2- Sujud para Malaikat kepada nabi Adam maka akan masuk kategori peribadatan Malaikat terhadap Adam:


“Dan (Ingatlah) ketika kami berfirman kepada para malaikat: “Sujudlah[36] kamu kepada Adam,” Maka sujudlah mereka kecuali Iblis; ia enggan dan takabur dan adalah ia termasuk golongan orang-orang yang kafir”.(QS al-Baqarah: 34)


3- Sujud nabi Ya’qub beserta anggota keluarganya di hadapan nabi Yusuf maka akan tergolong ibadah terhadap Yusuf:


“Dan ia menaikkan kedua ibu-bapanya ke atas singgasana. dan mereka (semuanya) merebahkan diri seraya sujud kepada Yusuf”. (QS Yusuf: 100)


4- Merendahkan diri seorang mukmin terhadap saudaranya sesama mukmin juga akan tergolong beribadah kepadanya:


“Hai orang-orang yang beriman, barangsiapa di antara kamu yang murtad dari agamanya, Maka kelak Allah akan mendatangkan suatu kaum yang Allah mencintai mereka dan merekapun mencintaiNya, yang bersikap merendah (adzillah) terhadap orang yang mukmin, yang bersikap keras terhadap orang-orang kafir, yang berjihad dijalan Allah, dan yang tidak takut kepada celaan orang yang suka mencela. Itulah karunia Allah, diberikan-Nya kepada siapa yang dikehendaki-Nya, dan Allah Maha luas (pemberian-Nya), lagi Maha Mengetahui”.(QS al-Maidah: 54)


Dan banyak lagi ayat-ayat lain yang tidak kita sebutkan di sini untuk mempersingkat tulisan. Sebagian kehidupan kita sehari-hari pun akan dapat digolongkan beribadah kepada selain Allah swt jika ternyata ibadah diartikan sama dengan hanya sekedar merendah diri, tunduk dan taat kepada selain Allah. Kerendahan diri dan Ketaatan seorang murid terhadap guru, kopral terhadap jendral, bawahan terhadap atasan dan sebagainya maka semua akan masuk kategori ibadah. Ini semua jika peribadatan diartikan secara umum seperti hal tersebut. Atas dasar itu, maka harus dibedakan antara definisi dan pengertian umum (dari sisi bahasa) dan pengertian khusus (dari sisi istilah) dari ibadah. Letak kerancuan akidah dan konsep tauhid dan syirik versi Wahabisme terdapat pada pencampuradukkan antara makna umum dan makna khusus dari arti ibadah tadi.
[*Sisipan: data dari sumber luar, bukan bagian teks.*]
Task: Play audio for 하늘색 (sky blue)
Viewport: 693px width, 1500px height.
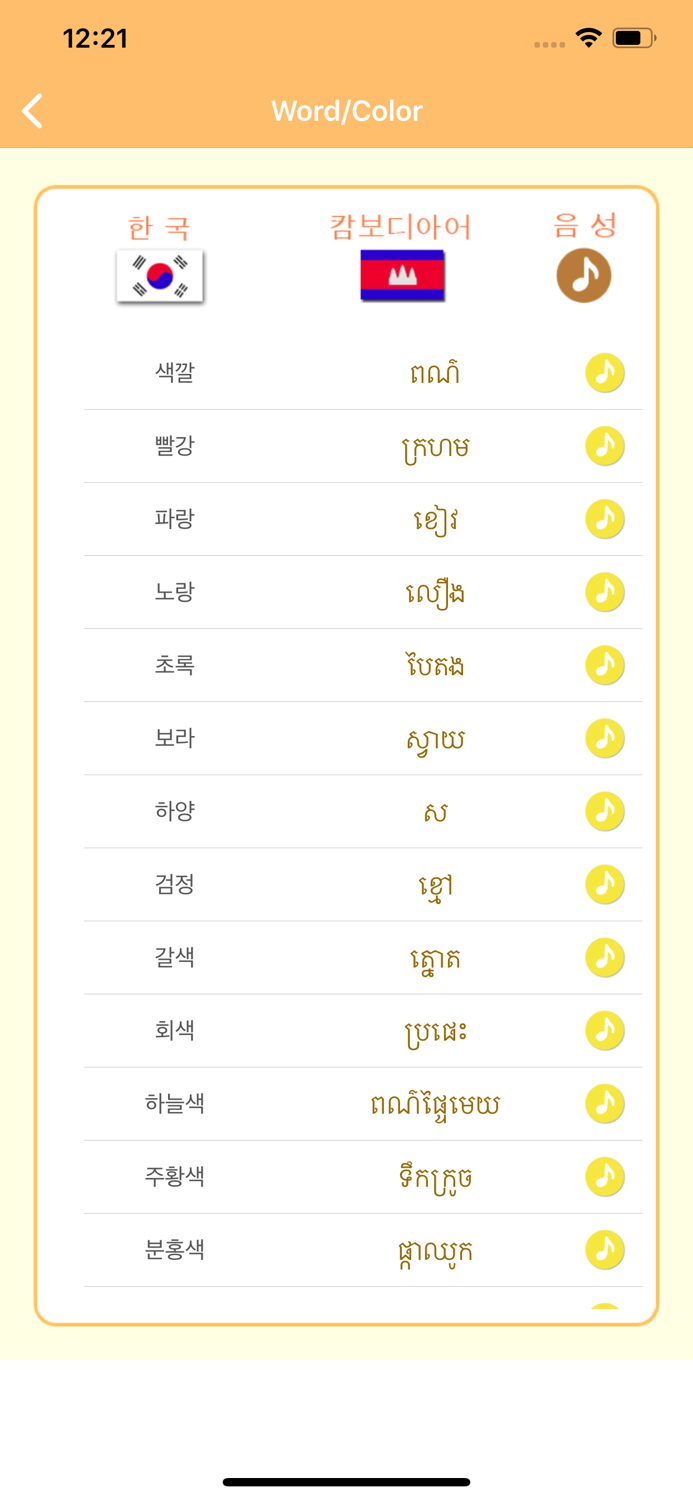Action: [x=605, y=1103]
Ada tiga poin yang ketiganya dapat dijadikan tolok ukur dan pembatas konsep ibadah dalam istilah Islam yang meniscayakan pelakunya dapat divonis sebagai seorang politeis (syirik) atau monoteis (tauhid):


Pertama: Meyakini akan sifat ketuhanan (uluhiyah) bagi yang diibadahi (obyek ibadah).


Keyakinan akan ketuhanan sesuatu terkadang secara riil bahwa sesuatu tersebut memang Tuhan alam semesta, akan tetapi juga terkadang obyek yang diyakininya ternyata bukanlah obyek hakiki Tuhan, melainkan tuhan palsu. Jadi, keyakinan seseorang terhadap ketuhanan sebuah obyek terkadang benar dan sesuai realita, terkadang pula merupakan penipuan belaka. Allah swt adalah obyek riil Tuhan alam semesta. Adapun selainnya adalah contoh-contoh konkrit tuhan palsu yang dituhankan oleh manusia.
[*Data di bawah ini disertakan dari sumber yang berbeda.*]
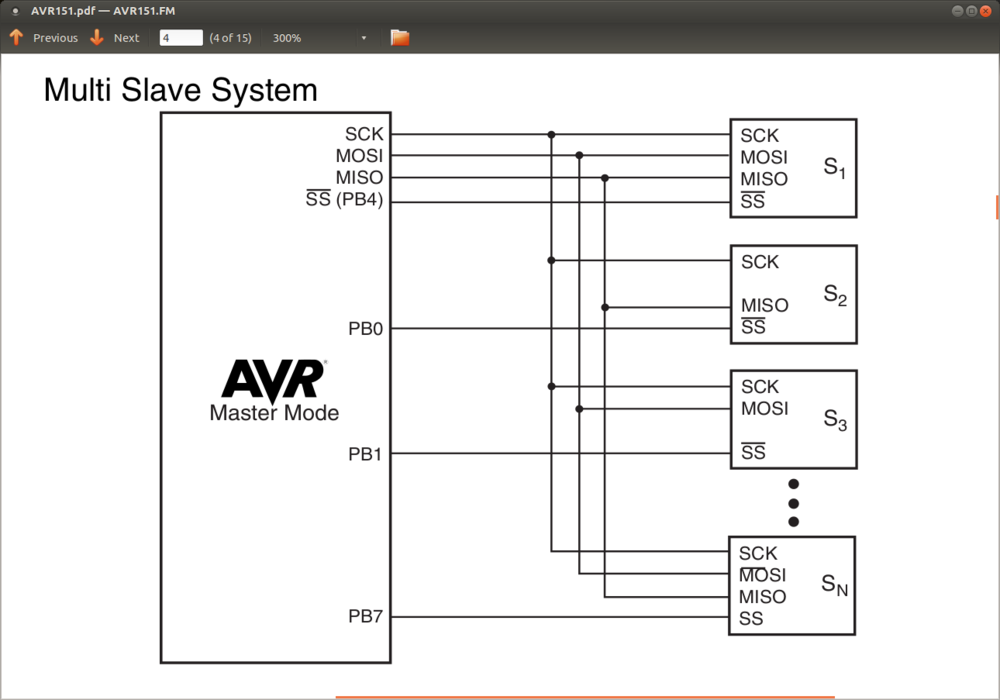Click the 300% zoom value text
This screenshot has height=700, width=1000.
tap(287, 38)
Adapun bukti-bukti ayat al-Quran yang menguatkan poin tersebut, sebagai contoh:


1- “Ataukah mereka mempunyai tuhan selain Allah. Maha Suci Allah dari apa yang mereka persekutukan”. (QS at-Thuur: 43)


Dalam ayat ini jelas sekali bahwa Allah swt menjadikan sifat ketuhanan sebagai tolok ukur penyekutuan (syirik) dalam konsep bertuhan.


2- “Sesungguhnya mereka dahulu apabila dikatakan kepada mereka: “Laa ilaaha illallah” (Tiada Tuhan yang berhak disembah melainkan Allah) mereka menyombongkan diri”. (QS ash-Shofaat: 35)


Kaum musyrikin menolak ungkapan tersebut dikarenakan mereka telah meyakini akan kepemilikikan obyek yang mereka jedikan sekutu Allah itu juga memiliki sifat ketuhanan. Dan menyembahnya karena khayalan mereka yang menyatakan bahwa obyek tadi telah memiliki sifat ketuhanan. Atas dasar itu, Allah swt berfirman dalam surat al-Ghafir (al-Mukmin) ayat 12 dengan firman-Nya: “Yang demikian itu adalah Karena kamu kafir apabila Allah saja disembah. dan kamu percaya apabila Allah dipersekutukan”.


3- “Dan apabila Hanya nama Allah saja disebut, kesallah hati orang-orang yang tidak beriman kepada kehidupan akhirat; dan apabila nama sembahan-sembahan selain Allah yang disebut, tiba-tiba mereka bergirang hati”.(QS az-Zumar: 45)


Ayat-ayat semacam ini sangat banyak sekali dalam al-Quran dimana kaum musyrikin enggan jika tuhan-tuhan mereka tidak disebut-sebut.


4- “(yaitu) orang-orang yang menganggap adanya Tuhan yang lain di samping Allah; Maka mereka kelak akan mengetahui (akibat-akibatnya)”.(QS al-Hijr: 96)


Ayat ini jelas bahwa tolok ukur kesyirikan dalam perspektif al-Quran. Yaitu dengan meyakini ketuhanan obyek lain selain Allah.


Kedua: Meyakini akan sifat pengaturan dan pemeliharaan (rububiyah) bagi obyek yang diibadahi.


Konsekuensi dari keyakinan pertama tadi adalah munculnya keyakinan kedua ini, Tuhan/tuhan sebagai pengatur dan pemelihara semesta alam sebagaimana yang disinggung dalam ayat-ayat semacam:


1- “Hai manusia, sembahlah Tuhanmu yang Telah menciptakanmu dan orang-orang yang sebelummu, agar kamu bertakwa”.(QS al-Baqarah: 21)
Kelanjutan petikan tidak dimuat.